- _WHAT THE TASK REQUIRES_
Output begins at the line with "Task: Check the" and ends at the last line of the records below. Copy each line in that span exactly, and leave out pictures.

- _DATA SHOWN_
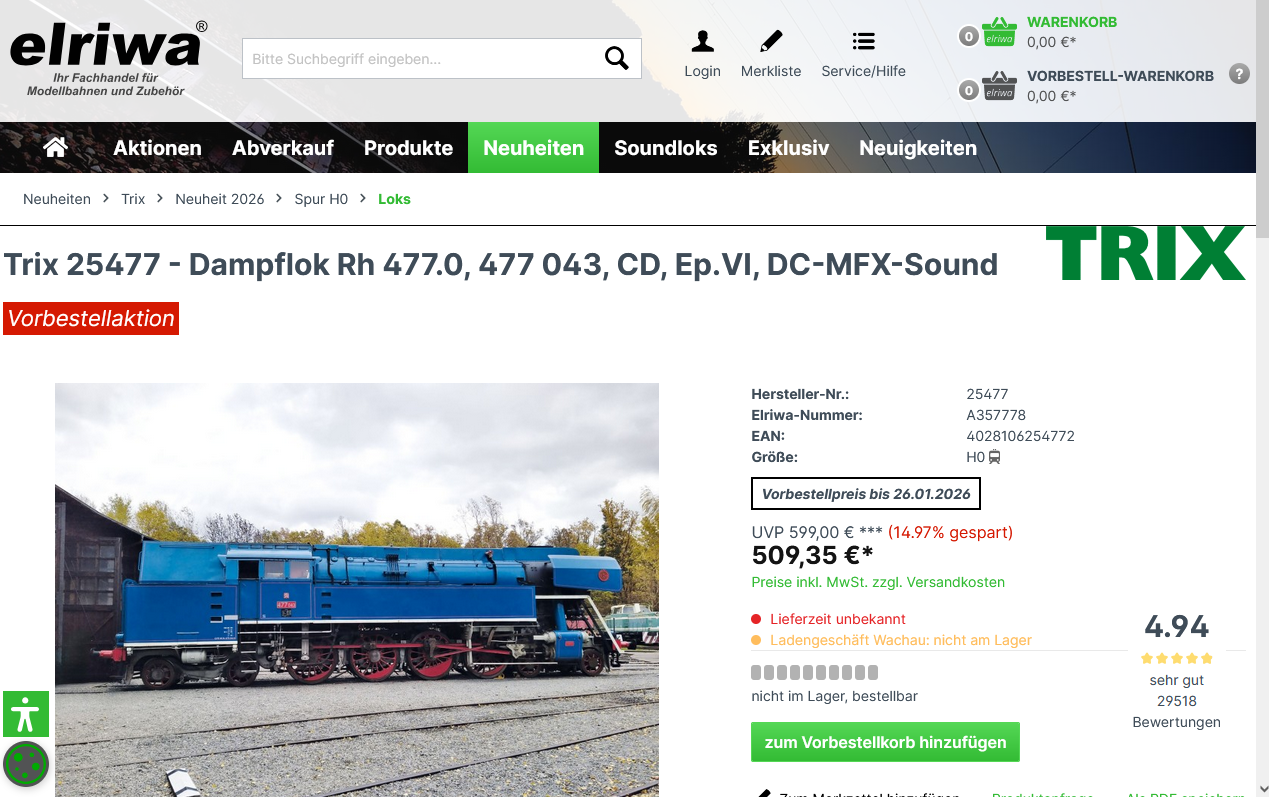Click the Trix brand logo
Screen dimensions: 1269x797
point(1146,253)
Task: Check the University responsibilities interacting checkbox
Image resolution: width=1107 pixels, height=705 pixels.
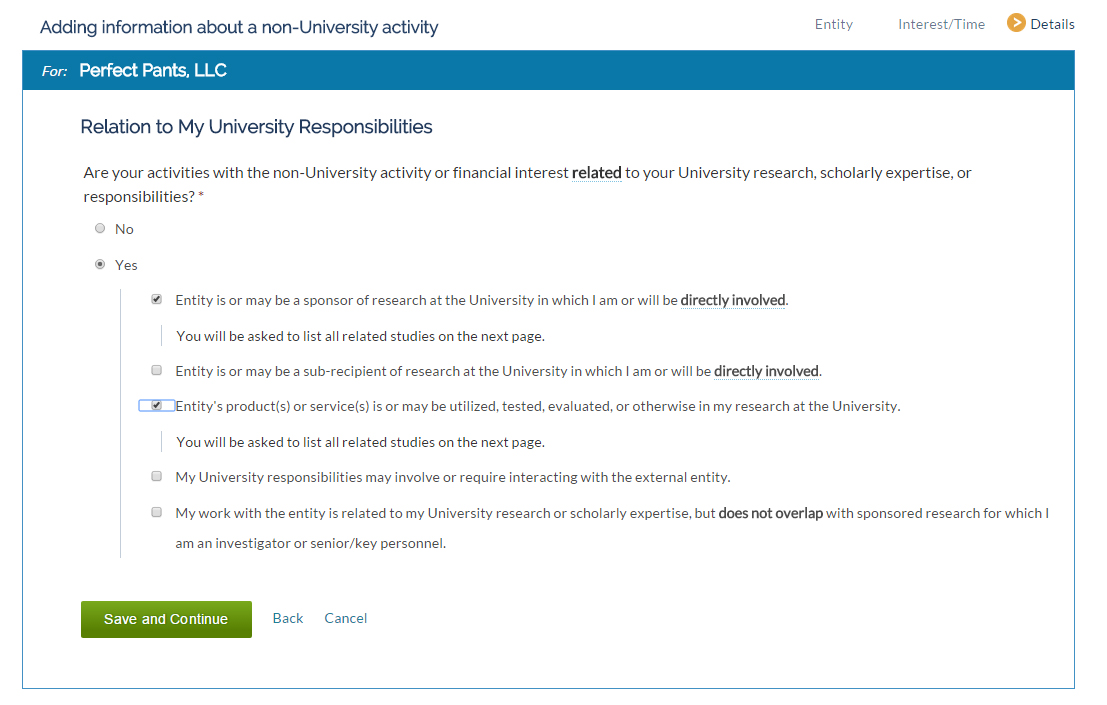Action: point(157,476)
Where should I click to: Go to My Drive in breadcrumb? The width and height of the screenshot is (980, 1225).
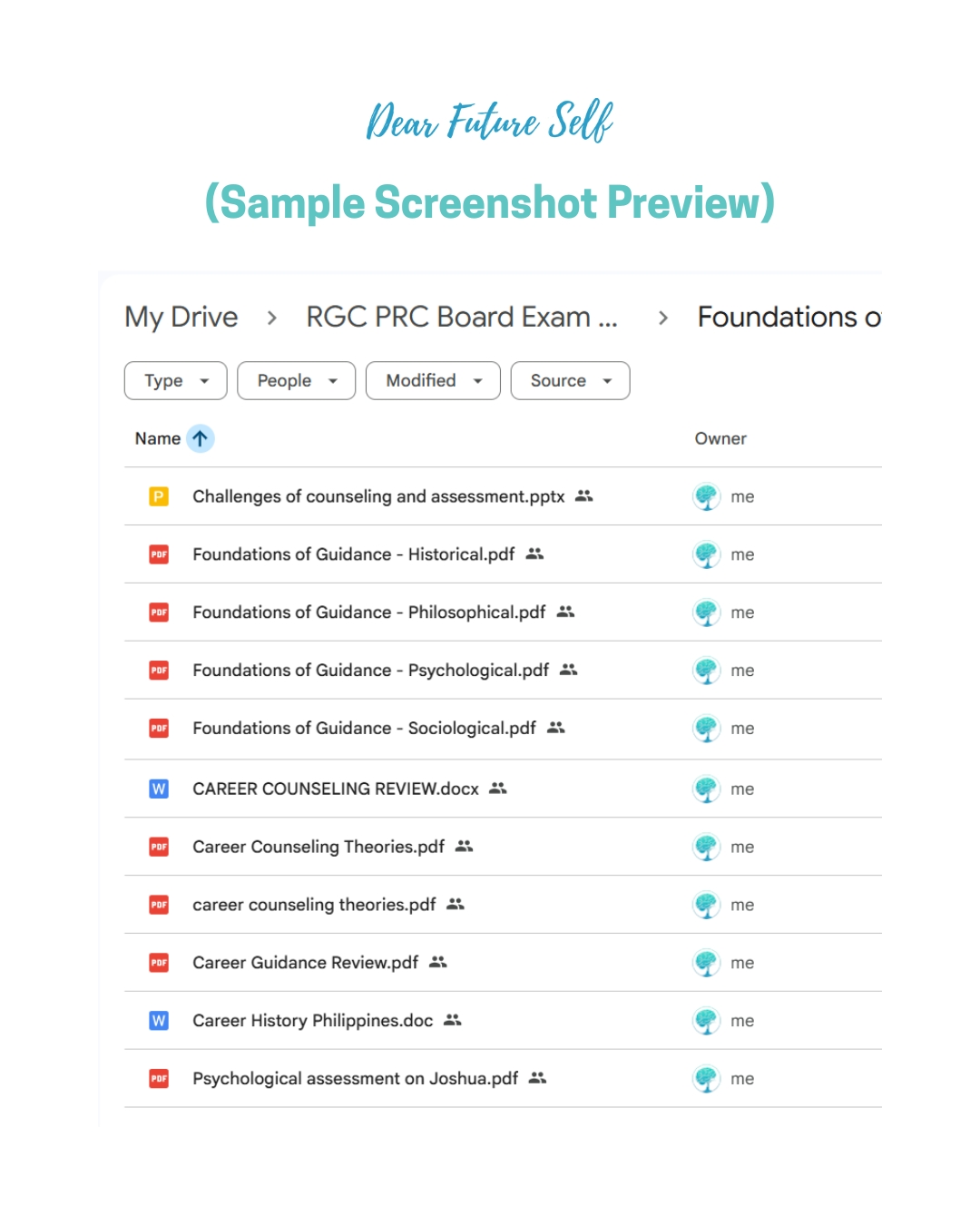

- _RESULT_
Task: Check the University responsibilities interacting checkbox
Image resolution: width=1107 pixels, height=705 pixels.
Action: point(157,476)
Where should I click to: Go to My Drive in breadcrumb? The width and height of the screenshot is (980, 1225).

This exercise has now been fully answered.